_Source document_
## start
Let’s emulate God’s family: “But when the fullness of the time had come, God sent forth His Son, born of a woman, born under the law, to redeem those who were under the law, that we might receive the adoption as sons” (Galatians 4:4–5).

From Capitol Hill

Unconstitutional regulations of private and religious schools! The U.S. House passed legislation that governs elements of a school’s disciplinary policy and practice.

HR 4247, which deals with the seclusion and restrain of students, would affect all public schools as well as private schools whose students or teachers benefit from any federal education program (about 80 percent of Catholic schools, for example). Here are a few of the measure’s troubling provisions:

  • establishes detailed conditions surrounding the use of physical restraint and seclusion in schools that, ironically, could ultimately serve to harm students (see CAPE’s [Council for American Private Education] letter on the bill);
  • relates to activities as commonplace as holding back two students in a schoolyard scuffle;
  • requires an undetermined number of private school teachers to have special training and certification in the use of physical restraint and seclusion;
  • requires annual disaggregated demographic reports on the instances of the use of physical restraint and seclusion in a school.

The bill represents an unprecedented degree of federal control of private and religious schools that threatens their autonomy and puts them between a rock and a hard place: accept the federal intrusion in policies and practices or give up participation in federal programs that benefit students and their teachers. By using even limited involvement in federal programs as the pathway for regulating schools, the bill establishes a dangerous precedent for federal control of private [and religious] education in the future.

[ACSI member schools and CAPE schools] are unreservedly committed to the safety and well-being of students and support the bill’s intent to safeguard children from harm. But specific provisions of the bill constitute an unacceptable level of government [intrusive] regulation that could set the stage for rendering private schools [in every state!] indistinguishable from public schools.

Like our nation’s system of higher education, private schools have been largely untouched by federal regulations and, as a result, have flourished as effective, autonomous alternatives to public schools. A step down the road of federal control is a risky step indeed, not only for private schools and their families, but for the nation as a whole. (House Passes Bill to Regulate Disciplinary Policies in Schools, CAPE News Web page, 3/3/10)
## end
_Saved dataset items_
## start
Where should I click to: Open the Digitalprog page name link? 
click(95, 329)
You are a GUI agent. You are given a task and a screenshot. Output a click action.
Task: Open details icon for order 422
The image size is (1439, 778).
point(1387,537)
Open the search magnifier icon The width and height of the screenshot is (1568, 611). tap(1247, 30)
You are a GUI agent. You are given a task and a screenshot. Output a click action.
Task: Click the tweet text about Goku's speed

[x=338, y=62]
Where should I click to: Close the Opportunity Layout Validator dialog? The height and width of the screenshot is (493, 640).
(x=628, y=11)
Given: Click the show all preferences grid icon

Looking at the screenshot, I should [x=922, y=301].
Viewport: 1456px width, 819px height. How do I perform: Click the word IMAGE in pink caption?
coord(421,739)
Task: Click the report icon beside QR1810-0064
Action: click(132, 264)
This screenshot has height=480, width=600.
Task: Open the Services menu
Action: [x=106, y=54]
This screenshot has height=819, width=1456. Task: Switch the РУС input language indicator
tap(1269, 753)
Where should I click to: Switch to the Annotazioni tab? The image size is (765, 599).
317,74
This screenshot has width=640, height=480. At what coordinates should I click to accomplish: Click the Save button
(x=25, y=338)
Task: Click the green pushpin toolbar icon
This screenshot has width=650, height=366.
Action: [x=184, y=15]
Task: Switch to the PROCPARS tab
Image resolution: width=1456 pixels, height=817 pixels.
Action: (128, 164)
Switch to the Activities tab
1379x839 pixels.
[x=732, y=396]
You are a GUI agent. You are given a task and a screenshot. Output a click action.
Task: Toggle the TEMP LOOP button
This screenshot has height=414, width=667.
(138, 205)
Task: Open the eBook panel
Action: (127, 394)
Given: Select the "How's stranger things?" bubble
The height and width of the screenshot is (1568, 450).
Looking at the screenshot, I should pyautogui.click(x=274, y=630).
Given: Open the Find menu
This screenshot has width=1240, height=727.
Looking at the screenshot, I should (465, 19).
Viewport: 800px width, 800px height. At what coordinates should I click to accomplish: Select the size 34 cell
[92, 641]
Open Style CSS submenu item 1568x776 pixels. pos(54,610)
## end
_To do_
[A] From the passage on the House school-discipline bill, extract the portion that begins with the words "Let’s emulate God’s" and ends with "policy and practice.".
[B] Translate this sentence from the passage on the House school-discipline bill into Spanish: "The U.S. House passed legislation that governs elements of a school’s disciplinary policy and practice."

_The answers_
[A]
Let’s emulate God’s family: “But when the fullness of the time had come, God sent forth His Son, born of a woman, born under the law, to redeem those who were under the law, that we might receive the adoption as sons” (Galatians 4:4–5).

From Capitol Hill

Unconstitutional regulations of private and religious schools! The U.S. House passed legislation that governs elements of a school’s disciplinary policy and practice.

[B] La Cámara de Representantes de EE. UU. aprobó una legislación que regula aspectos de la política y la práctica disciplinarias de una escuela.